Джесс произнес это, и на его лице появилось лукавое, хитроватое выражение. Он хихикнул.
– Черт возьми! – воскликнул Эдвард.
– Я знаю… я уже не могу… ты можешь… я хотел увидеть тебя… в юности… И еще одно…
|
– Да
– Ты похож на…
– На кого?
– На… меня…
Эдвард не сразу понял смысл сказанного. Он подавил удивленный вздох.
– Конечно…
– Не возражай. Я хотел… убедиться…
– Как же иначе? – ответил Эдвард. – Ты же мой отец. Перед небесами, перед богами, нет ничего определеннее этого.
– Я в тебе… вижу себя… молодого. Я любил ее… сильно любил…
– Мою мать?
– Да. Она ведь умерла, да?
– Да.
– Я так и думал. Много времени прошло… все смешалось… со мной никто не говорит…
– Я буду с тобой говорить.
– Раньше Илона… говорила… но она не приходит… больше…
– Я ей скажу, чтобы приходила.
– Им все равно.
– Джесс, им не все равно. И мне не все равно. Я тебя люблю.
– О… любовь… я это помню! Но теперь все это вернулось. Я пил… и видел…
– Что видел?
– Видел… Шекспир…
– Видел паука?[50]
– Да. Он всегда… на дне чашки… смотрит на меня. Но пауки – хорошие твари… не убивай… их…
– Не буду.
– И знаешь… я много думаю… и не могу им сказать… это так ужасно… эти твари… не лягушки, другие…
– Жабы…
– Да. Приглядывай за ними. Они особенные. Они забираются по плющу… ко мне… сюда. И эти высокие… высокие растения… деревья. Не позволяй им спиливать их… тополя.
– Хорошо. Я уверен, они и не собираются.
– О… что они могут? Когда они решили, что я… умираю… они ко мне не подходили…
– Я уверен, они…
– Они надеялись, что все… кончится…
– Джесс, ты…
– Они стыдятся… для женщин… я… ну, ты понимаешь… мешок с дерьмом… убрать поскорее. Тогда они приберутся в комнате… откроют окна…

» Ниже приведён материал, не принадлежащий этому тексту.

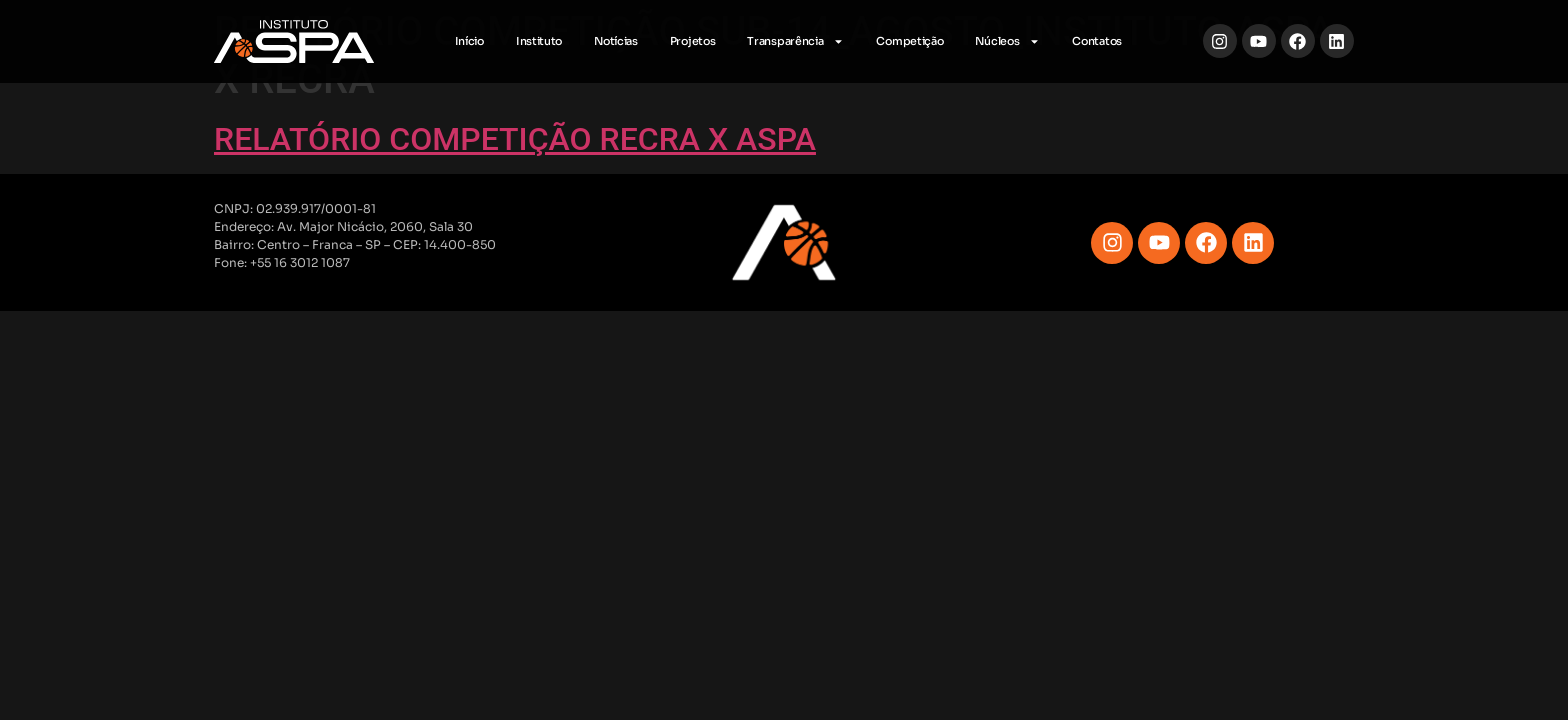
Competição (909, 41)
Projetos (693, 41)
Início (469, 41)
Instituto (539, 41)
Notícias (616, 41)
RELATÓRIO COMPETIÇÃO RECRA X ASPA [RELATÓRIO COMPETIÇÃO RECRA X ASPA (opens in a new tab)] (515, 139)
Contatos (1097, 41)
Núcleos (1007, 41)
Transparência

– А море у тебя из окна видно? – спросил Эдвард. – Можно мне посмотреть? Вчера был туман.
|
– Иди посмотри. И скажи мне. Я забыл.
Эдвард резко поднялся на ноги и подошел к окну. Он увидел море в лучах солнца.
– Что ты видишь?
– Я вижу море! – воскликнул Эдвард. – Его освещает солнце, оно темно‑синее и все переливается, как витражное стекло, и оно так близко, а на нем такая красивая яхта с белым парусом и… О, как же я рад! Хочешь посмотреть? Я тебе помогу.
– Нет… не хочу… я увижу… что‑нибудь другое. Твои слова… лучше.
Эдвард подошел к кровати и сел. Он взял руку отца с большим перстнем.
– Это тоже тебе… перстень. Ты будешь его носить… когда меня не станет.
– Джесс, мне нравится говорить с тобой. Я хотел рассказать тебе кое‑что… но лучше потом…
– Хорошо… как‑нибудь…
– Слушай, ты ведь можешь ходить, да? Они сказали, что можешь.
– Иногда… могу… далеко могу уйти.
– Я бы прогулялся с тобой, если ты не против.
– Они меня прикончат.
– Что?
– Отравят меня… я думаю… не беспокойся…
– Ты шутишь! Теперь я с тобой, я буду заботиться о тебе.
– Ты останешься…
– Да‑да, останусь.
– Бедный Джесс, ах бедный Джесс…
– Не надо.
– Бедный Джесс, бедное дитя…
– Джесс, прекрати, или я расплачусь! Понимаешь, они вовсе не против тебя, ты заблуждаешься!
Ужасная жалость к искалеченному болезнью чудовищу пронзила Эдварда, но еще сильнее был страх, что отец заметит это чувство.
– Я знаю… что я знаю. Существуют страшные наказания… за преступления против богов… и я тебе когда‑нибудь расскажу… они боятся меня… это не… ни…
– Нелепо… ничтожно… низко… непотребно?
– Странно, как слова убегают… теряются… они здесь и их нет… он в черном ящике… скоро и я там буду… я забыл, как он называется…
Джесс начал стягивать с себя пижаму.
Теперь жалость Эдварда была неотличима от страха; может быть, она все время была такой. Он инстинктивно сделал движение, чтобы помешать Джессу раздеваться, но тут же принялся помогать ему вытаскивать слабые руки из рукавов. Перстень зацепился за дыру и увеличил ее.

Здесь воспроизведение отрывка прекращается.